◆ **Quoted text**

+-------+

Performance of the MRFF process mostly relies on MR fluid, whose rheological behavior can be controlled by changing its constituents and magnetic field. Therefore, selection of proper MR fluid constituents plays a significant role on the quality of the final finished surface. There are three different kinds of MR fluids that have been used to finish the work material. All MR fluids are stirred for at least 1 hour before use, which results in uniform mixing of the solid particles in the base fluid.

Oil-based MR fluid has been used for finishing of stainless steel, brass, etc.^17,18 Oil-based MR fluid is more stable against oxidation or corrosion owing to lubrication of solid particles (CIPs as well as abrasive particles). Hence, oil-based MR fluid is prepared that consists of CIPs, abrasive particles, and paraffin oil as a base material. Water-based MR fluid is commonly used for finishing silicon ¹⁹ and glass-based materials. ²⁰ Water-based MR fluid consists of CIPs, abrasive particles, deionized water, and glycerol. Glycerol is used as a surfactant to impart stability to MR fluid. Water-based MR fluid exhibits high yield stress as compared with oil-based MR fluid when they are exposed to the same magnetic field.

+-------+

◆ **Dataset extract**
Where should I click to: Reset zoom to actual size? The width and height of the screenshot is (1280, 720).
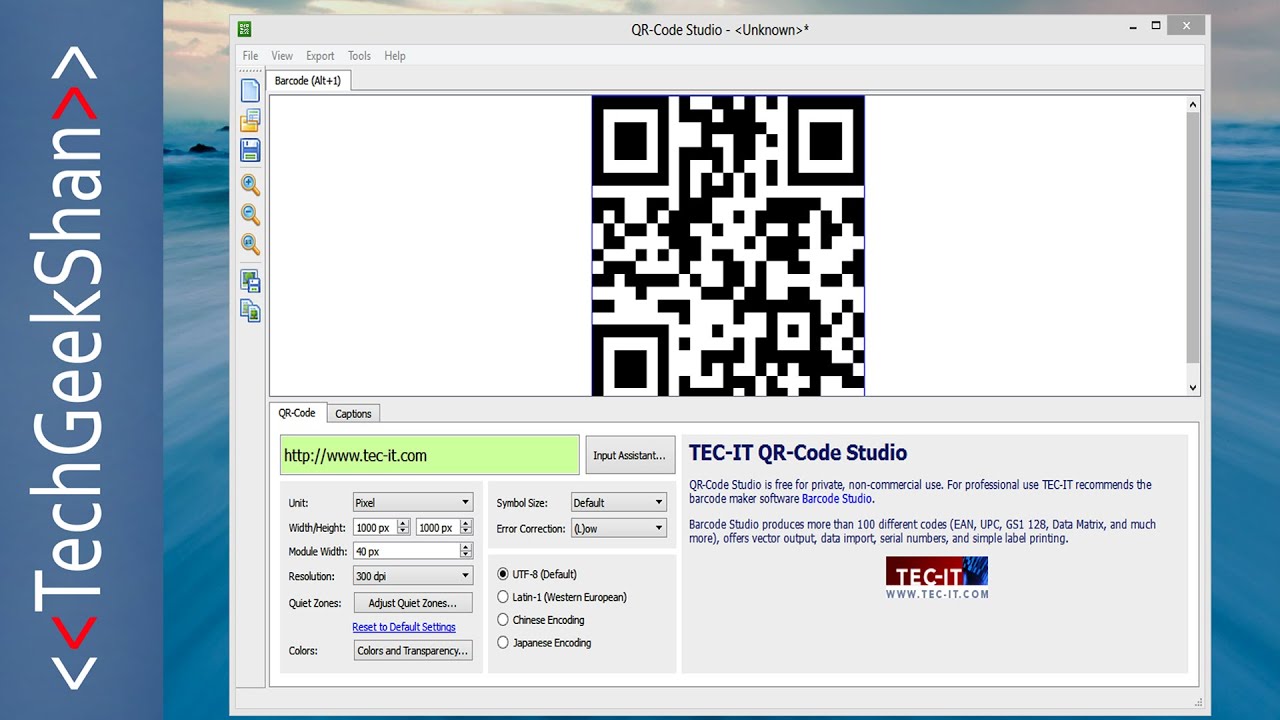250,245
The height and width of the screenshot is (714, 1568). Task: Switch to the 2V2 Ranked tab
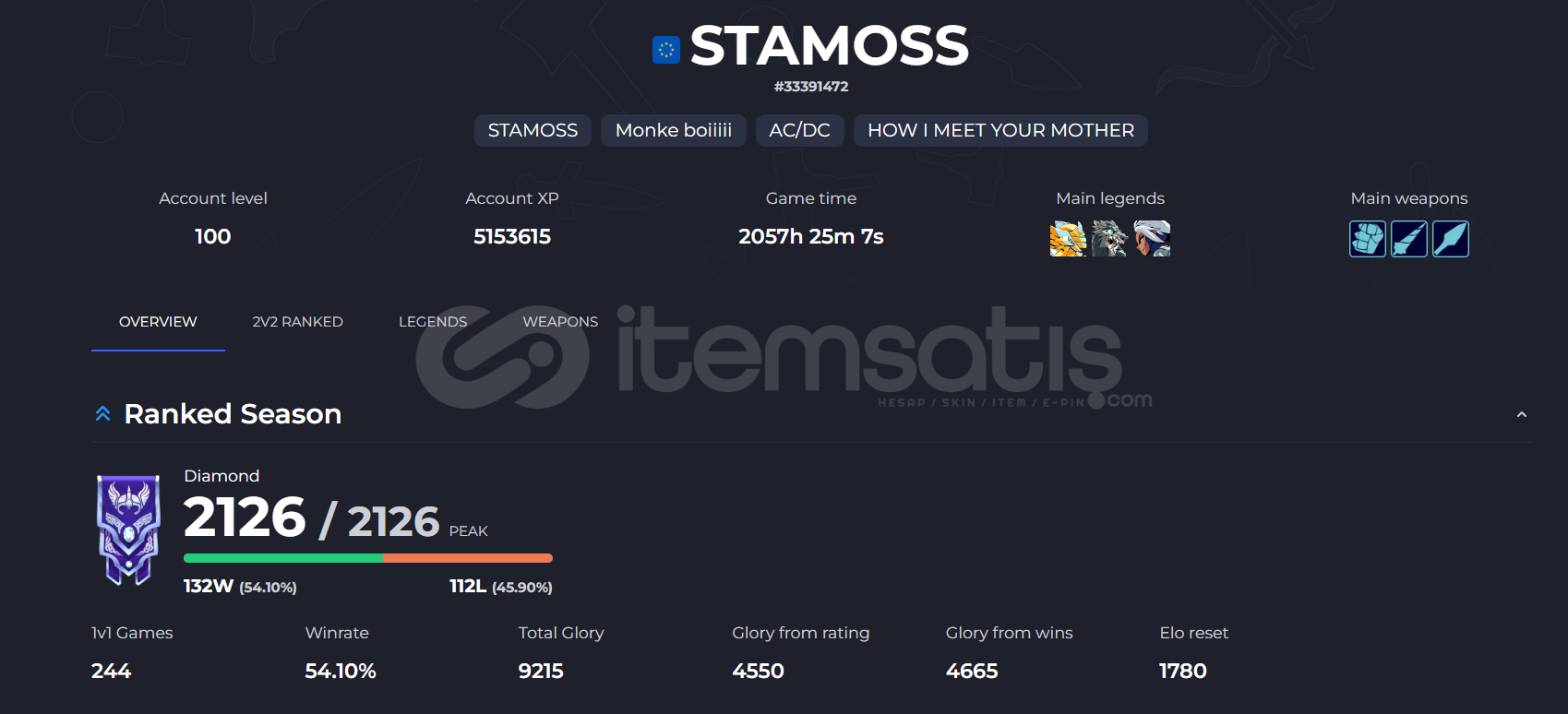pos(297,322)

+-------+

◆ **Job 1**
What constituents make up the water-based MR fluid, according to the MR fluid passage?
◆ **Job 2**
Could you carry the MR fluid passage forward from where it stops?

◆ **Expected answer 1**
CIPs
abrasive particles
deionized water
glycerol

◆ **Expected answer 2**
When the surface roughness of any hard material is high, it is a little difficult and time consuming to remove material. Hence, in such cases, some chemical is required to soften the top surface of workpiece so that it can be easily removed by the abrasive particles of the MR fluid. The type of the chemical to be used depends on the material to be finished. In this case, the knee joint implant is made of titanium (160 VHN hardness), hence, chemicals that react with titanium, such as hydrofluoric acid (HF) and nitric acid (HNO₃) are added to water-based MR fluid. HF etches (dissolves) while nitric acid prevents hydrogen embrittlement and it also brightens the surface of titanium. ²¹ Hydrogen embrittlement is the process by which various metals become brittle and fracture owing to exposure to hydrogen. It generally happens when hydrogen is introduced into the susceptible metals during the forming or finishing operation. The concentration of HF should be low and nitric acid should be comparatively high so that the surface does not get damaged. In the present case, 44 m CIPs and 1.6 m diamond powder are added in the solution having 3 g, 6 g, and 100 g of HF, HNO₃, and H₂O, respectively. ²¹ The following reactions take place when HF and HNO₃ are used for titanium etching. ²²

Titanium reacts with HF and produces water soluble complex (TiF₆)^3–

2 Ti + 12 HF → 2 [ Ti F 6 ] 3 − + 6 H + + 3 H 2

(1)

HNO₃ reacts with H₂ and it forms nitric oxide (NO) and water

3 H 2 + 2 HN O 3 → 4 H 2 O + 2 NO

(2)

The combined reaction of HF and HNO₃ with titanium is given as

Ti + 6 HF + HNO 3 → 2 H + + [ TiF 6 ] 2 − + 1 2 N 2 O + 2 1 2 H 2 O

(3)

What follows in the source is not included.